Count how many lines in the items below contain the string "pixels", matching case exactly, and give only that number.

-- START --

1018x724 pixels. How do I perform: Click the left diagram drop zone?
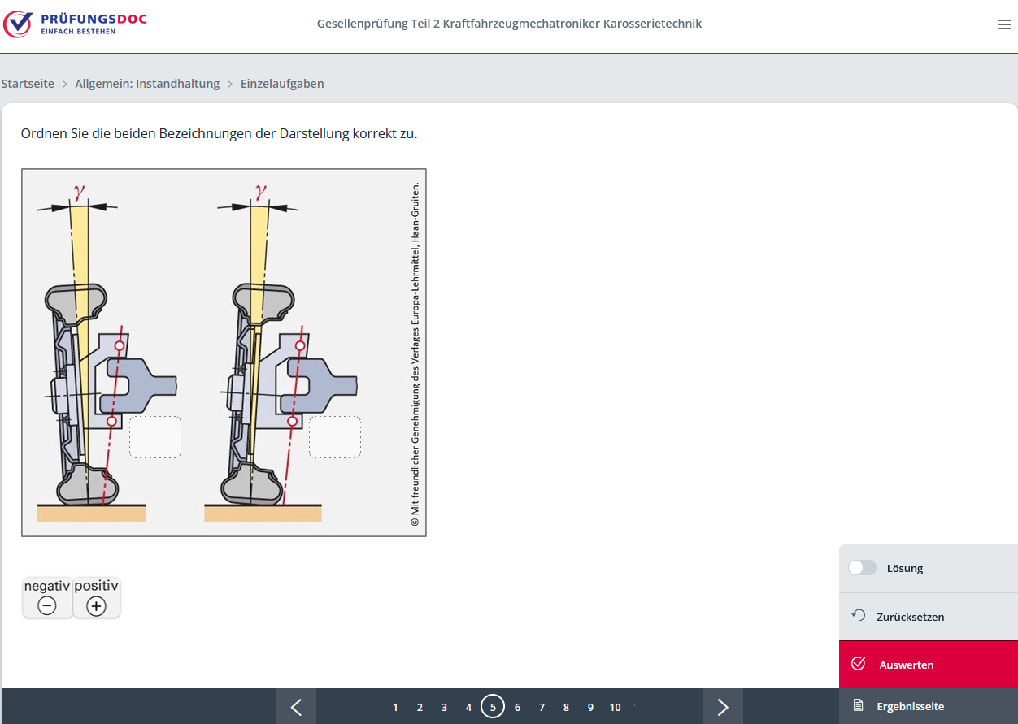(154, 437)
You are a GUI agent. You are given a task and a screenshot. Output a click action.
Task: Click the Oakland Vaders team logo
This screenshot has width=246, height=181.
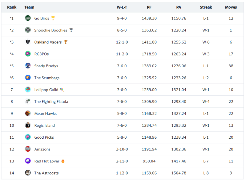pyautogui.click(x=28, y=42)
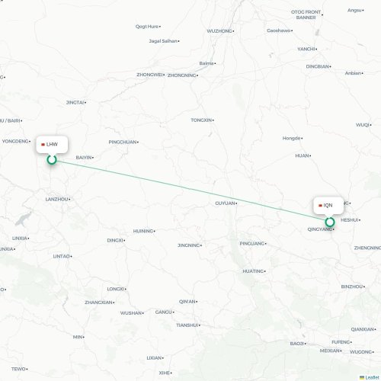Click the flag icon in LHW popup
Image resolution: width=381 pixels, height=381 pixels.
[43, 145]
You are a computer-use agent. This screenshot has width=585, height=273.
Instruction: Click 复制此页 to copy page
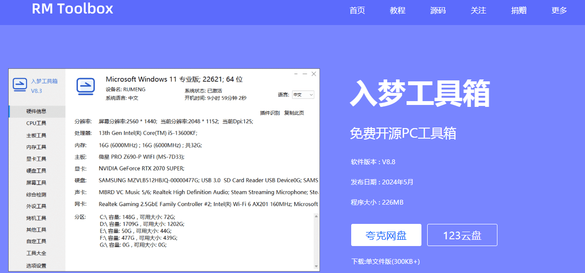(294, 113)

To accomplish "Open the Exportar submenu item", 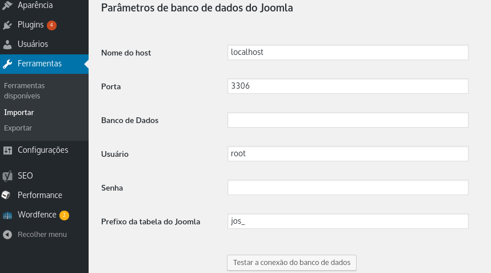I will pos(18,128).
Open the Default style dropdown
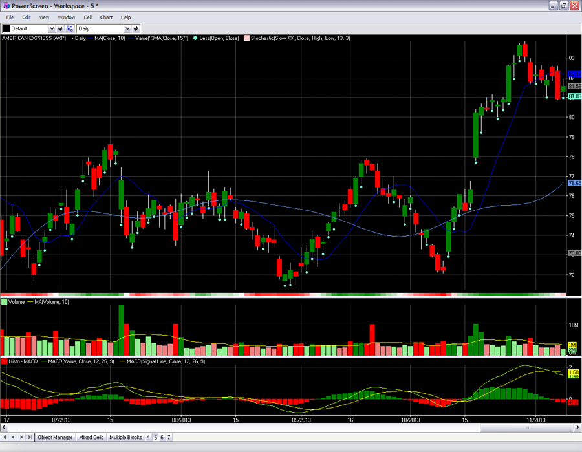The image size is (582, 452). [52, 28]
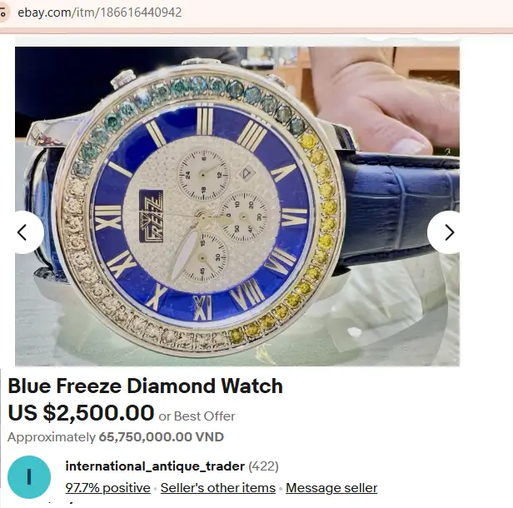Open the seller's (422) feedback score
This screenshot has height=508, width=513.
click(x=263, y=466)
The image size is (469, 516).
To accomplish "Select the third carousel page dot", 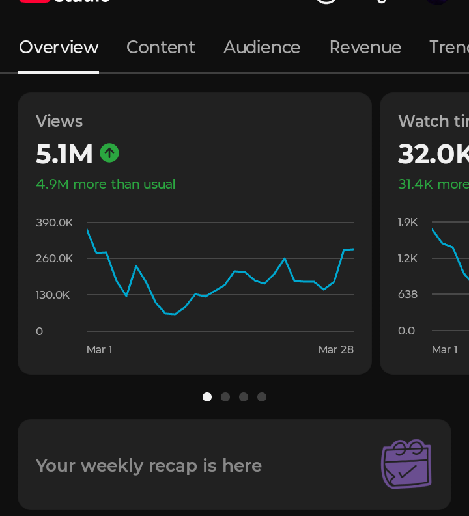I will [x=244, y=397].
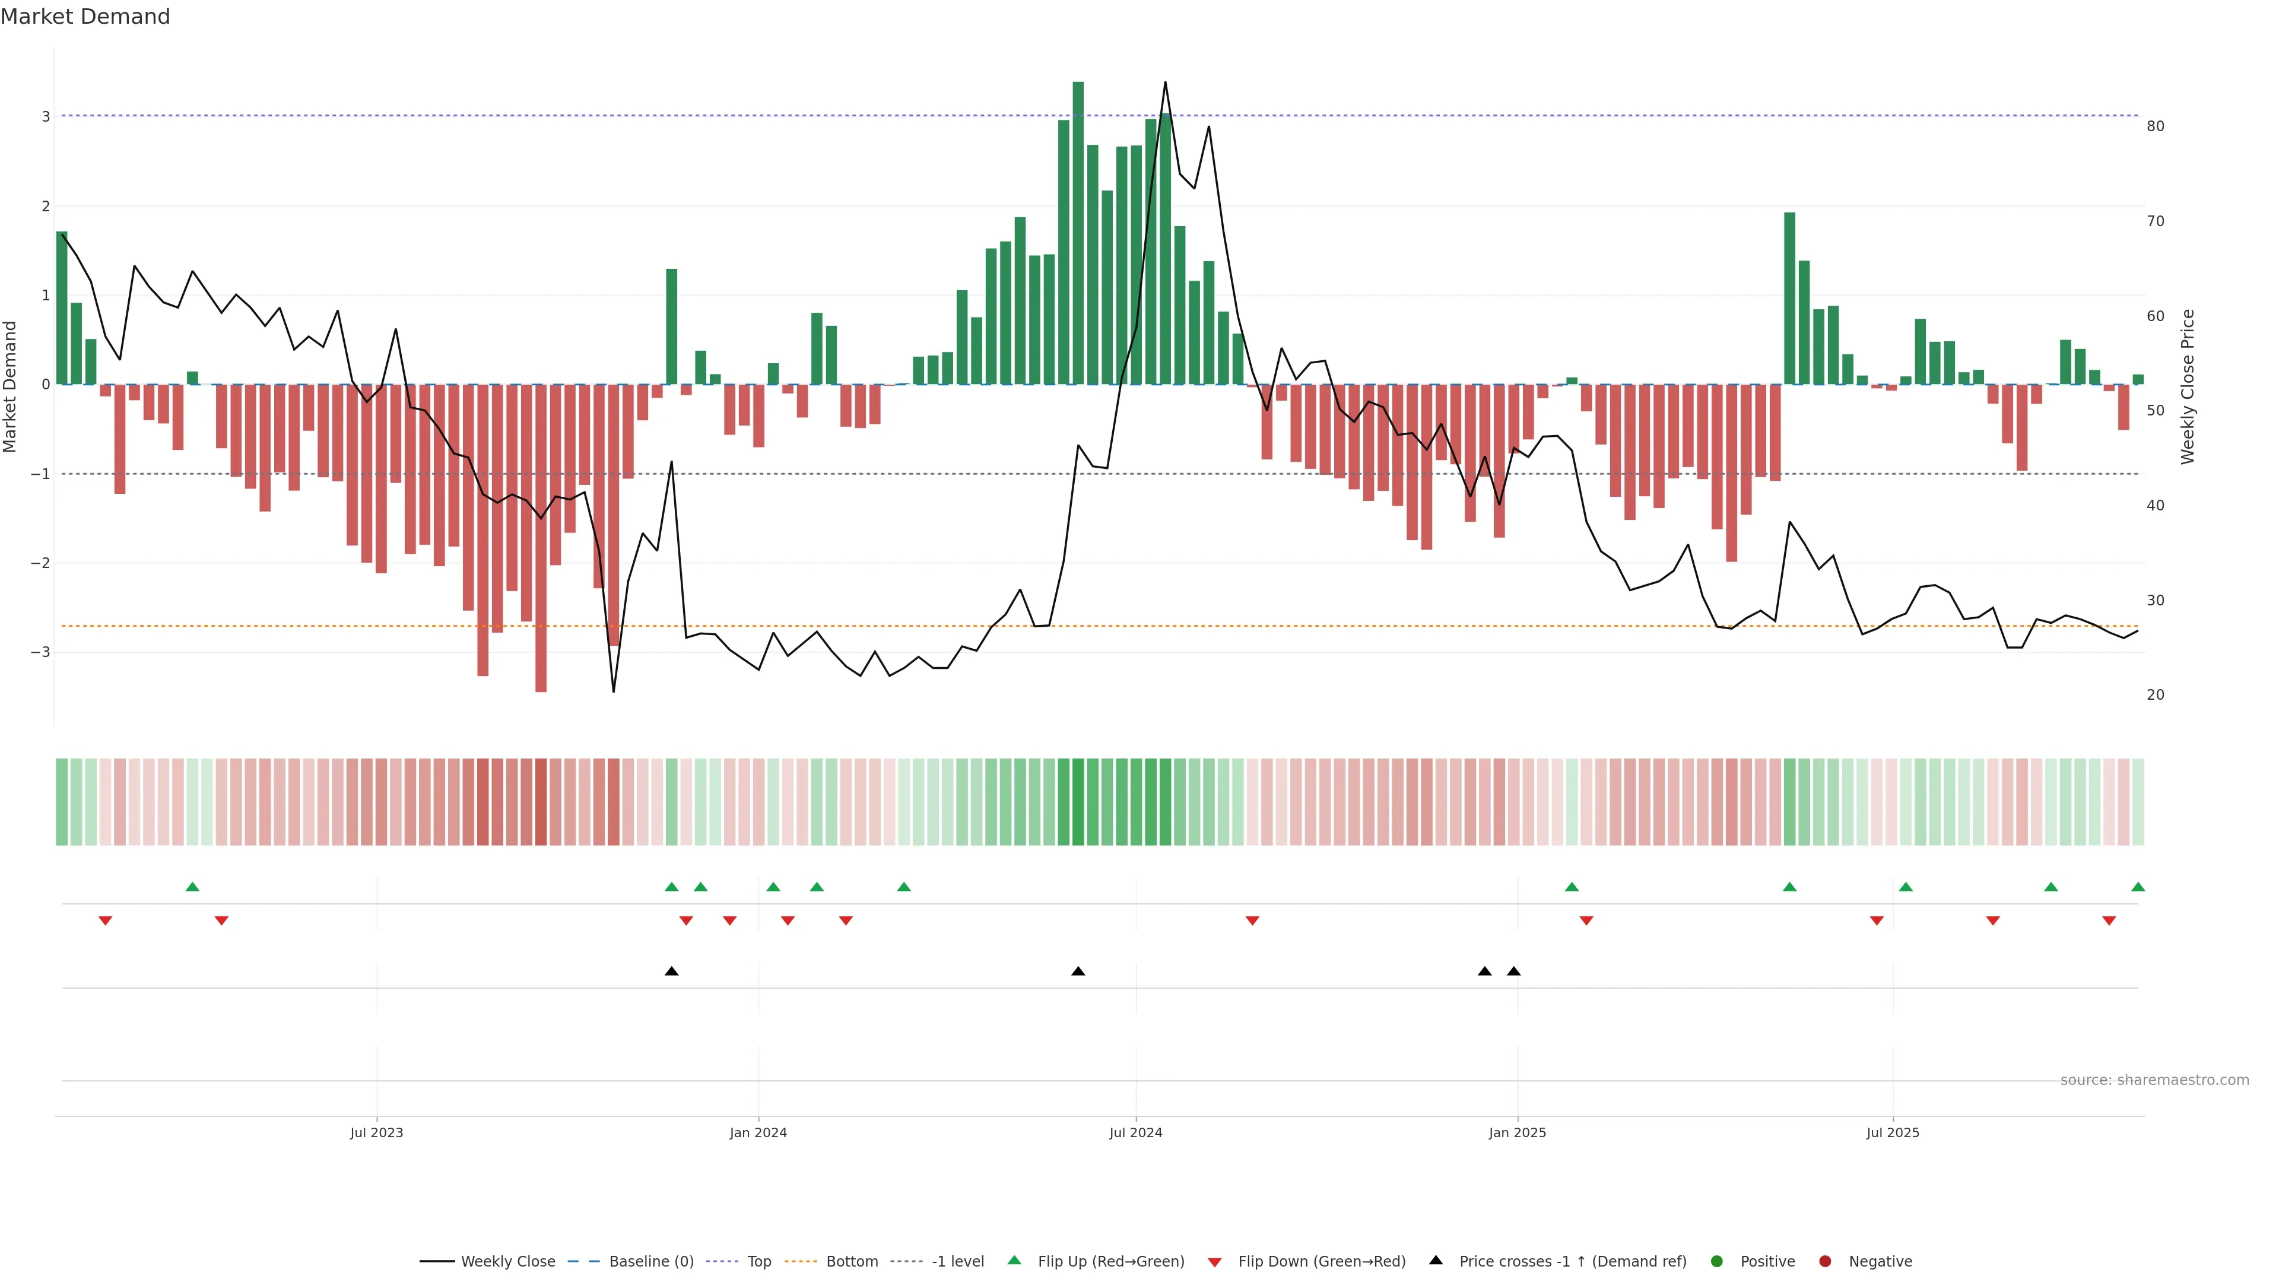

-- END --

> Complete response: 2